In Germany, May 1st is one of those special days.
May 1st is traditionally known as “Day of Work” – similar to Labor Day in the United States. It first became a national holiday in 1933 under the Nazi Regime and the Allied Control Council decided to allow the defeated Germans to keep this national holiday after the World War II.
The evening before, April 30, is traditionally called “Walpurgisnacht.” In many cities, towns and villages across Germany, there are private and public “Tanz in den Mai” – “Dance into May” celebrations.
These nights of dancing, singing and drinking have only little to do with the original festivities. In the past, these involved fires to drive away “bad ghosts” and it was the custom that lovers joined hands and jumped over the fires together, something that is no longer done today.
There are huge demonstrations throughout Germany, especially in the Berlin, the capital, where every year the police have to fight to control both left and right extremists.
The “Deutsche Gewerkschaftsbund” – the “German Confederation of Trade Unions” hold annual rallies. This year, their motto was “We move forward.”
Although May 1st has a very political meaning in Germany, the region I live in tends to be more focused on the social aspects of the holiday.
In the Sauerland, it is tradition to go hiking on the first of May. Early in the morning, you can see families set out with their children, either alone or in big groups.
The hikers pull “Bollerwagen” – little wagons – behind them, filled with food, drinks, picnic blankets and more often than not, young children too tired to walk. Sometimes the fire brigades or police departments will organize huge group hikes and have a party in the evening.

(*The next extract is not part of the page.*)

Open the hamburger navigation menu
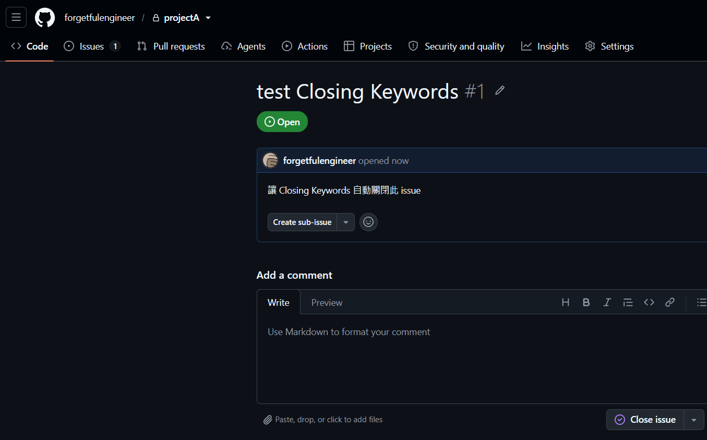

In Meschede, the town where I live, teenagers usually don’t accompany their parents on these annual hikes. Instead, they meet at the Hennesee, a dam right on the outskirts of Meschede, which has vast spaces of grass for the hundreds of hikers to spread out on.
Unlike their parents, the teenagers usually don’t come to picnic, but rather to drink and mingle with their friends. Although at the end of the day the city is faced with the task of cleaning up immense amounts of litter – everything from empty bottles to half-filled chip bags – most of the youths can keep themselves under control.

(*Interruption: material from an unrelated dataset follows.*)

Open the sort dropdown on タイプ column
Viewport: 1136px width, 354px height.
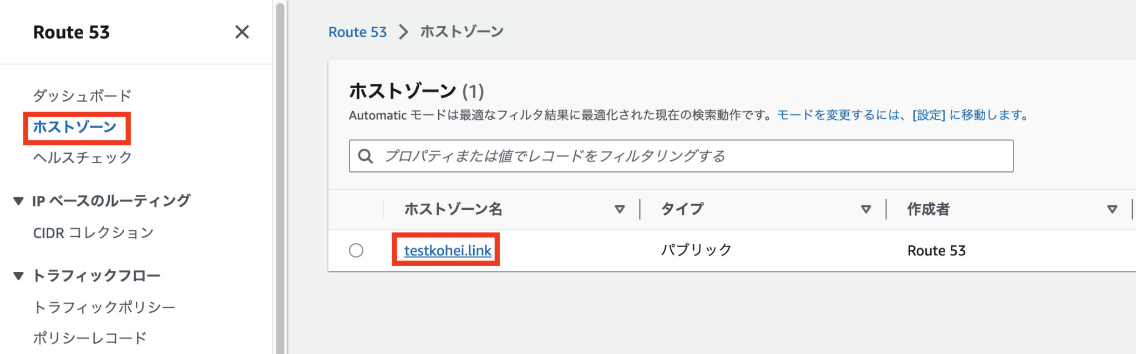tap(865, 209)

However, every year there are incidents that remind the town of the dangers May 1st can bring.
There are the comparatively harmless cases of theft, for it is somewhat of a tradition to try to steal carts from local stores to wheel the cases of beer and bottles of Schnapps up to the Hennesee.
Then there are the far more serious moments when ambulances have to try to drive through the masses in order to reach oftentimes young teenagers who have drunken too much and as a result either passed out or fallen down and hurt themselves. Pieces of broken glass that fill the walkways along the lake are dangerous to all those running around barefoot, or to those that lose their balance and fall down to the ground.
As with many holidays and public festivities, there are people who manage to have a good time without sad and tragic incidents.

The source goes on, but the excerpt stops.